Consumption of zoo animals isn't a new phenomenon. In 1859 the anatomist Richard Owen held an "Eland
Dinner" at which a variety of exotic fleshes were served up (this was a sort of sequel to his feast inside a statue of an iguanodon at Sydenham Park in 1853). The guests included the surgeon and naturalist Frank Buckland, son of the late William, geologist Dean of Westminster, who had been famous for his pet hyena and his enthusiasm for exotic foods: "mice on toast", ostrich, crocodile stew and (once, by accident) a small piece of the embalmed heart of Louis XIV. Frank was inspired to establish the Acclimatisation Society to explore more systematically the possibilities of introducing exotic animals to temperate climes, and proceeded to eat his way through a large number of species.

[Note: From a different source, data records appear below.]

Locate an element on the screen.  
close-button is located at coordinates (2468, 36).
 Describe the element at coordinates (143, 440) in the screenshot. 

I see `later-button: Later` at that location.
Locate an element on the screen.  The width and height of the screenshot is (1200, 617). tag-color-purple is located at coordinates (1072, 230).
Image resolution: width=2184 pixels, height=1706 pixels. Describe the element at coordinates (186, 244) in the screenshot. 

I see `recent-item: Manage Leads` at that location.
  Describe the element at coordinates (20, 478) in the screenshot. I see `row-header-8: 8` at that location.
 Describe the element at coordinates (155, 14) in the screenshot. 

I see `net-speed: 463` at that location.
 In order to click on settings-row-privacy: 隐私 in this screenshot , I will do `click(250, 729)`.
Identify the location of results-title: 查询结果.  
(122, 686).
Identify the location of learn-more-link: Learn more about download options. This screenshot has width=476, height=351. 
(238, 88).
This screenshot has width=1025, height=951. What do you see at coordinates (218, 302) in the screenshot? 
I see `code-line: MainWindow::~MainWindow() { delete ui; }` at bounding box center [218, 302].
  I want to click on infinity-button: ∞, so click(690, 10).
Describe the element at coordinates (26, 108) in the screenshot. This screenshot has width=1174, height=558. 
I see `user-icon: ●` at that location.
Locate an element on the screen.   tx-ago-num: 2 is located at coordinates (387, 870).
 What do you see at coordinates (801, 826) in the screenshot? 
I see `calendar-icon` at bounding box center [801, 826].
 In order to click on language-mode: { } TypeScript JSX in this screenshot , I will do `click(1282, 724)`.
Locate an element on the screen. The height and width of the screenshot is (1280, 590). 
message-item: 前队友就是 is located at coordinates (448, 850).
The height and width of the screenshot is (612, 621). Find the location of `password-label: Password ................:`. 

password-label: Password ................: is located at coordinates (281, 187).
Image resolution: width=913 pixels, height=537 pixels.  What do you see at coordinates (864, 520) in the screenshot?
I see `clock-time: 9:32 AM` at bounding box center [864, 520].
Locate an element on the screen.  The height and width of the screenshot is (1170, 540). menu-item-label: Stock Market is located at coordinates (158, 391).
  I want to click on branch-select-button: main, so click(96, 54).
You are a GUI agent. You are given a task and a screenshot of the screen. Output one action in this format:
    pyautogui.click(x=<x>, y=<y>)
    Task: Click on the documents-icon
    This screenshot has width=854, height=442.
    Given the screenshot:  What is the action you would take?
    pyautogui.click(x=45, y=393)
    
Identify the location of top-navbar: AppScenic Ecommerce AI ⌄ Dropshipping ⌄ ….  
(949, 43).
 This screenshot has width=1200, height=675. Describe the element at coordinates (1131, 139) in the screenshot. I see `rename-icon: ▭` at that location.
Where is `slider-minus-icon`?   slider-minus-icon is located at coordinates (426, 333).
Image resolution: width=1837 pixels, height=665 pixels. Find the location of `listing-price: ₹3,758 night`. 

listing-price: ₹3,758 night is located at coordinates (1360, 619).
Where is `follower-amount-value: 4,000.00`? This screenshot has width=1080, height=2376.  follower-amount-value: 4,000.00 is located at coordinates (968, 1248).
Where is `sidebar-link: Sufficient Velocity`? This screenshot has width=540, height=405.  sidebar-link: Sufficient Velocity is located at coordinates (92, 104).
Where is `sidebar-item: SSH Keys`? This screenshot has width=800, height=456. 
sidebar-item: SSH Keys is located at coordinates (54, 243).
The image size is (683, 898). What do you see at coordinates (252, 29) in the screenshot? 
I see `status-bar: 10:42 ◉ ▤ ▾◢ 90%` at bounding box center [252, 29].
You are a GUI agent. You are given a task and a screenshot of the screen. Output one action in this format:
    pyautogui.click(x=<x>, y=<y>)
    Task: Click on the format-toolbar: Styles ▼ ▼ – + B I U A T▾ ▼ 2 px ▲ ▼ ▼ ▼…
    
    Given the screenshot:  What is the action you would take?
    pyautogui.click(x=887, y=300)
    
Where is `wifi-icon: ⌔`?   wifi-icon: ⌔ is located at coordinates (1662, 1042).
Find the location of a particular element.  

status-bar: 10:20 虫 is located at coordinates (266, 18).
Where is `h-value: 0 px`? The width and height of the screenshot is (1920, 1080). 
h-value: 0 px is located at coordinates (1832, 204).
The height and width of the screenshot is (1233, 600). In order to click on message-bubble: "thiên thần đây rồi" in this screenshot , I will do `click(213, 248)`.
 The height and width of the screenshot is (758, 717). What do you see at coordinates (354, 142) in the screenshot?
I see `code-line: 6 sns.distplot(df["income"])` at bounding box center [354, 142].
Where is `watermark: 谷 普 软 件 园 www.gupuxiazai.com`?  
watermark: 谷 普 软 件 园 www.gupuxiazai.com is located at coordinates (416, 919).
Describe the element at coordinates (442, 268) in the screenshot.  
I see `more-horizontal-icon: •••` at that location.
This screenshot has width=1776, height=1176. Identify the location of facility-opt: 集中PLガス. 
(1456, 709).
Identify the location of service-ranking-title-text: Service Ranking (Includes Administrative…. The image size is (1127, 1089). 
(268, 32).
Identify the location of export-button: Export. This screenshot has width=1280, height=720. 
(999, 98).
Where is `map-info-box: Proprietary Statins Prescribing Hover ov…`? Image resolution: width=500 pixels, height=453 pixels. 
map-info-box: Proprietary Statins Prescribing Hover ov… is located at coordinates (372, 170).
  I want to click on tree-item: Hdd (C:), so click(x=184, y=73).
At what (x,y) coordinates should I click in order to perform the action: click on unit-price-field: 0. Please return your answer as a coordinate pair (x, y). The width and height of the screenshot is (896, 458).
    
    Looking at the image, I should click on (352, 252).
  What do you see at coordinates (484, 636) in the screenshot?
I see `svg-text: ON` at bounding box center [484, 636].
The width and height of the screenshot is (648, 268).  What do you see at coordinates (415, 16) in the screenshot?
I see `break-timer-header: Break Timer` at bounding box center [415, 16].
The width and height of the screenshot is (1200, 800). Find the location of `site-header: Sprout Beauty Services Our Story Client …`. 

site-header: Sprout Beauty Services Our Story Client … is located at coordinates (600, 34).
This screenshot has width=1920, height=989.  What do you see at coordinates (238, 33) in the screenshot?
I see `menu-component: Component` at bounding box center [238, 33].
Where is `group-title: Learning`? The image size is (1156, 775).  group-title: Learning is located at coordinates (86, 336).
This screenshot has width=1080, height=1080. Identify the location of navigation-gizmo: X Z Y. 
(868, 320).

In France, Etienne Geoffroy-St. Hilaire established the Jardin Zoologique d'Acclimatation in the Bois de Boulogne, opened in 1860 by Napoleon III and the Empress Eugenie. This turned out to have a really practical application during the Siege of Paris 10 years later, when the chef Choron at Voisin's restaurant cooked a number of the animals for Christmas - stuffed ass's head, elephant consommé, camel roasted in the English style, kangaroo stew, roast bear, haunch of wolf in a deer sauce, terrine of antelope with truffles: the full menu is at the head of this post. Elephant was a particular hit: there were several elephants at the city's three zoos, and by the time the city was relieved Choron had cooked his way through the lot. Babar au rhum?
The anxiety about the menu in Beijing shows up a sentimental streak in our thinking about conservation. On the one hand, we (this is a western, liberal, environmentally concerned we) want animals taken out of the margins of our lives - and zoos can be a tool for doing this, as well as a symbol of that marginalisation: that may be the best argument for keeping them. At the same time, we don't want to have any of the kinds of relationships with wild animals that we've had in the past, because those generally involve exploiting them - by eating them, or using their body parts to make things. We think we ought to care deeply about the natural world while staying the hell out of its way. In this respect, we're a little bit like the old caricature of a feminist, who wants equality, but also wants dinner paid for and the door held open. Maintaining the balance is hard work. Hell, now I'm hungry: pass the binturong.